DiGeorge syndrome, IL-12 receptor deficiency, hyper-IgE (Job’s syndrome), chronic mucocutaneous candidiasis
B and T-cell disorders?
SCID, ataxia telangiectasia, hyper-IgM, Wiskott-Aldrich
Phagocyte disorders?
Leukocyte adhesion deficiency (type 1), Chediak-Higashi, chronic granulomatous disease
Defect in BTK (a tyrosine kinase gene)?
Bruton’s
No B-cell maturation but normal pro-B cells?
Bruton’s
S/S of Bruton’s?
Recurrent bacterial infections after 6 months (low maternal IgG) as a result of opsonization defect
Deficient in Bruton’s?
Low B-cells, low Igs of all types
Most common primary immunodeficiency?
IgA deficiency
False positive test seen in IgA deficiency?
B-hCG–due to presence of heterophile Ab
Sinupulmonary infection, GI infection?
IgA deficiency?
Anaphylaxis after blood transufsion?
IgA deficiency–with blood products containing IgA
Normal number of B-cells but low plasma cells and Igs?
CVID
S/S of CVID?
Acquired in 20s-30s, increased risk for autoimmune dz, lymphoma, sinupulmonary infections
22q11 deletion syndrome?
DiGeorge
Which branchial pouches do not develop in DiGeorge?
3rd and 4th
Labs seen in DiGeorge?
Low T-cells, low PTH, hypocalcemia, absent thymic shadow on CXR
S/S of DiGeorge?
Tetany, recurrent viral/fungal infections, congenital heart and great vessel defects
What has a diminished Th1 response?
IL-12 receptor deficiency
S/S of IL-12R deficiency?
Disseminated mycobacterial infections
Labs in IL-12R deficiency?
Low IFN-g
Most common cause of SCID?
Defective IL-2 receptor (X-linked)
Causes of SCID?
IL-2R defect, ADA deficiency
S/S of SCID?
Recurrent infections of ALL types, absence of thymic shadow, germinal centers, and B-cells (peripheral blood smear)
How do you tx SCID?
Bone marrow transplant (no allograft rejection)

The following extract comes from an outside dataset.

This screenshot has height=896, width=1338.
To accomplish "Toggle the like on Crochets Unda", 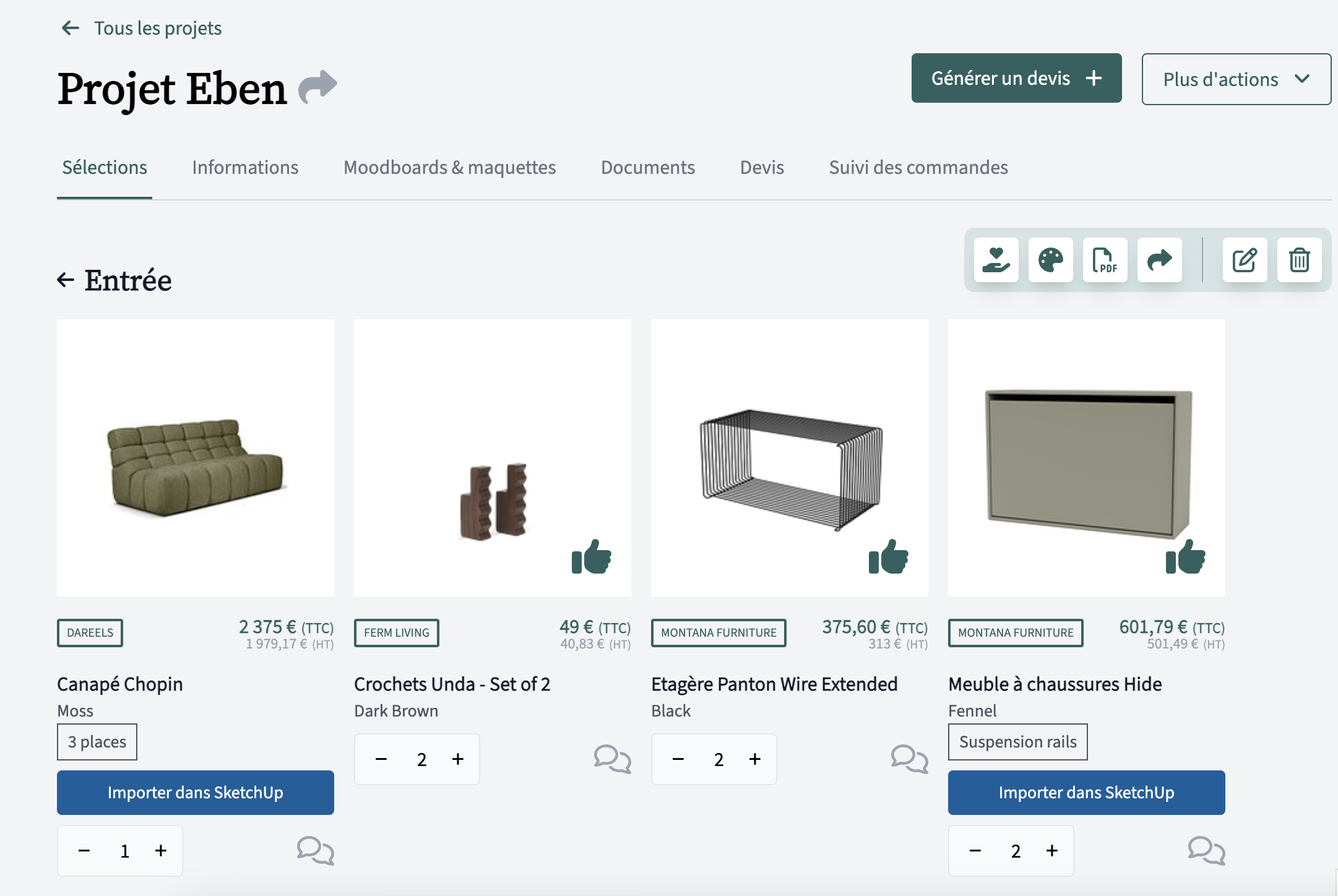I will [x=592, y=558].
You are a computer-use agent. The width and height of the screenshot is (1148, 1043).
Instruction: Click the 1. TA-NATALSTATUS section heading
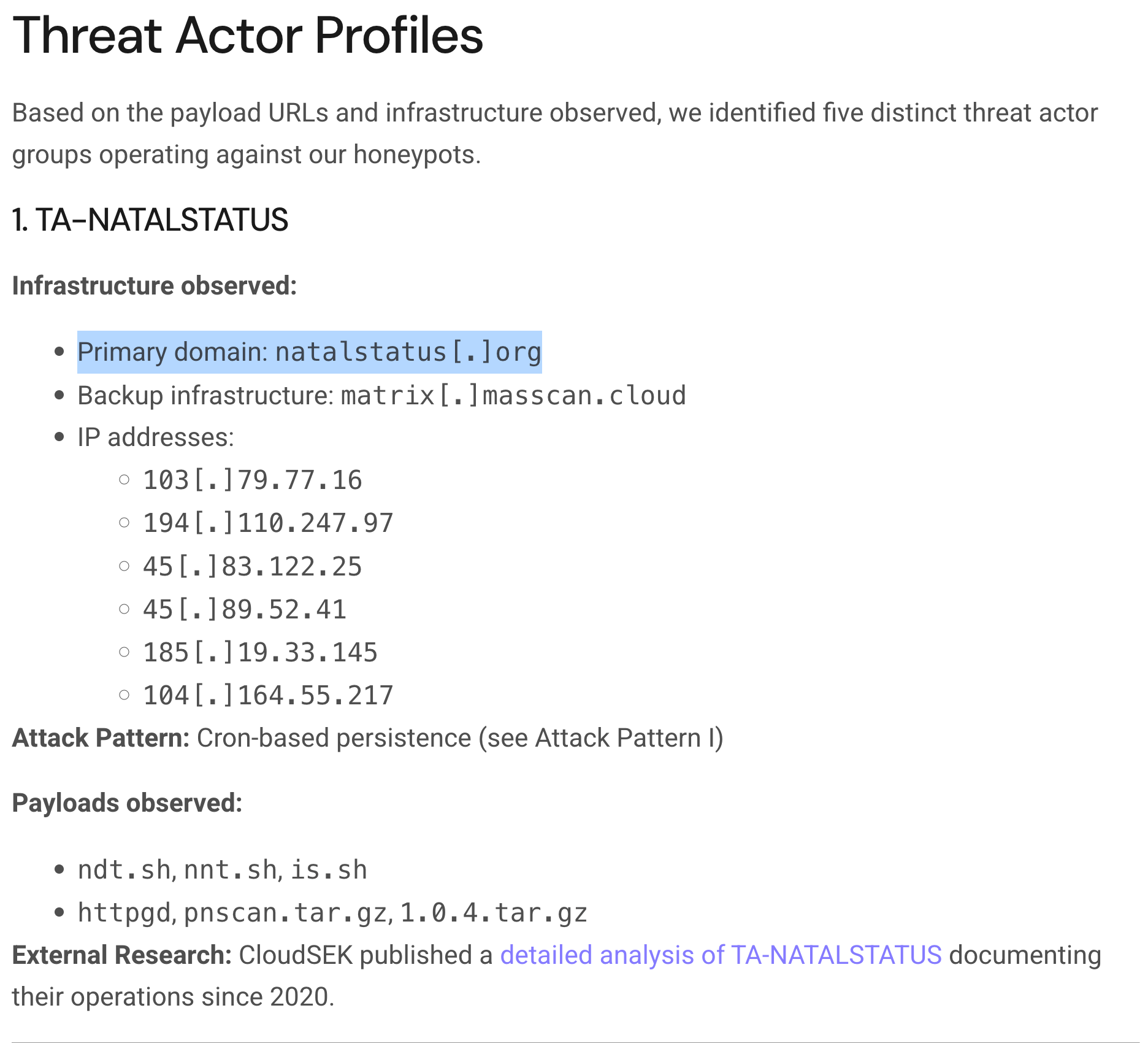pos(150,220)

What are the lab findings for SCID?
Low T-cell recombinant excision circles (TRECs), absence of T-cells (flow cytometry)
What is the defect in ataxia telangiectasia?
ATM gene–codes for DNA repair EZs
What is the triad of sxs in ataxia telangiectasia?
Cerebellar defects (ataxia), spider angiomas (telangiectasia), IgA deficiency
What are the labs in ataxia telangiectasia?
High a-fetoprotein
CD40L defect on Th cells?
Hyper-IgM–inability to class switch
S/S of hyper IgM?
Severe pyogenic infections early in life
Defect in Wiskott Aldrich?
WAS gene on X Chr–leading to T-cells unable to reorganize actin cytoskeleton
What is the triad of sxs in Wiskott Aldrich?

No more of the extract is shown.